# An ex-cheerleader gains 300 pounds... and has unfortunately lost half of it. :(



## John Smith (Oct 30, 2016)

Nothing has such alluring than an attractive ex-cheerleader gaining tremendously a lot of chub...

https://youtu.be/sFQ2zh3yHYE

Envoyé de mon SM-G386W en utilisant Tapatalk


----------



## Still a Skye fan (Oct 31, 2016)

Yes, fat cheerleaders are always nice but this is still a lovely lady with or without the extra weight and I'm glad she's happy with herself. Thanks for sharing.


----------



## NYCGabriel (Nov 5, 2016)

Why unfortunately?


----------



## John Smith (Nov 7, 2016)

Still a Skye fan said:


> Yes, fat cheerleaders are always nice but this is still a lovely lady with or without the extra weight and I'm glad she's happy with herself.

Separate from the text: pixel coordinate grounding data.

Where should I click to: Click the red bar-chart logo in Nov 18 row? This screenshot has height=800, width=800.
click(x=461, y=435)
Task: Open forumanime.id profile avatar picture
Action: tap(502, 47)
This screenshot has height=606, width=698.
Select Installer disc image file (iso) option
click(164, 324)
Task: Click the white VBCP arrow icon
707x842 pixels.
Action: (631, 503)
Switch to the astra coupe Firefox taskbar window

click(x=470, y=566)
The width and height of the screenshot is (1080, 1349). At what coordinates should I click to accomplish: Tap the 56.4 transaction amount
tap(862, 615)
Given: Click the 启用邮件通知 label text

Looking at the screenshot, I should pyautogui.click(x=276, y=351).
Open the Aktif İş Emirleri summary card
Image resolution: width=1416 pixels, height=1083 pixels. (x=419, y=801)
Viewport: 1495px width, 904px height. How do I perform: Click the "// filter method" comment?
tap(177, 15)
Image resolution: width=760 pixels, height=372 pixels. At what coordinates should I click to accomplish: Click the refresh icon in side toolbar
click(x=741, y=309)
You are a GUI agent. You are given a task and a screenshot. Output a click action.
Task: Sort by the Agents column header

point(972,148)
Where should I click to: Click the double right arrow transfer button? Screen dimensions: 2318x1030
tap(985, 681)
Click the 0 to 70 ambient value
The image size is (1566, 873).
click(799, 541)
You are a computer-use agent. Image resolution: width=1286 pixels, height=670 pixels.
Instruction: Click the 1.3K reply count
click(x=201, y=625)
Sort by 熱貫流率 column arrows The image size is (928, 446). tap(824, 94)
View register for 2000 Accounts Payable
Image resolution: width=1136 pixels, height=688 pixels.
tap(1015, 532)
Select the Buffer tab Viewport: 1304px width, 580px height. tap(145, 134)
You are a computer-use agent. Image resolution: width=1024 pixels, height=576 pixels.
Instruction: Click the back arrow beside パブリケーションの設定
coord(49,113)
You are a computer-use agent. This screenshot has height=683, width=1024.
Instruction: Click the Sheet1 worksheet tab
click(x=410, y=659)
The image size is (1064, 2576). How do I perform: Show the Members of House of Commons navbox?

Thanks for sharing.


You're welcome. 

Envoyé de mon SM-G386W en utilisant Tapatalk


----------



## John Smith (Nov 7, 2016)

NYCGabriel said:


> Why unfortunately?


Oh... just a bit dissapointed about her weight loss but anyway as much she lives well with her body... 

Envoyé de mon SM-G386W en utilisant Tapatalk


----------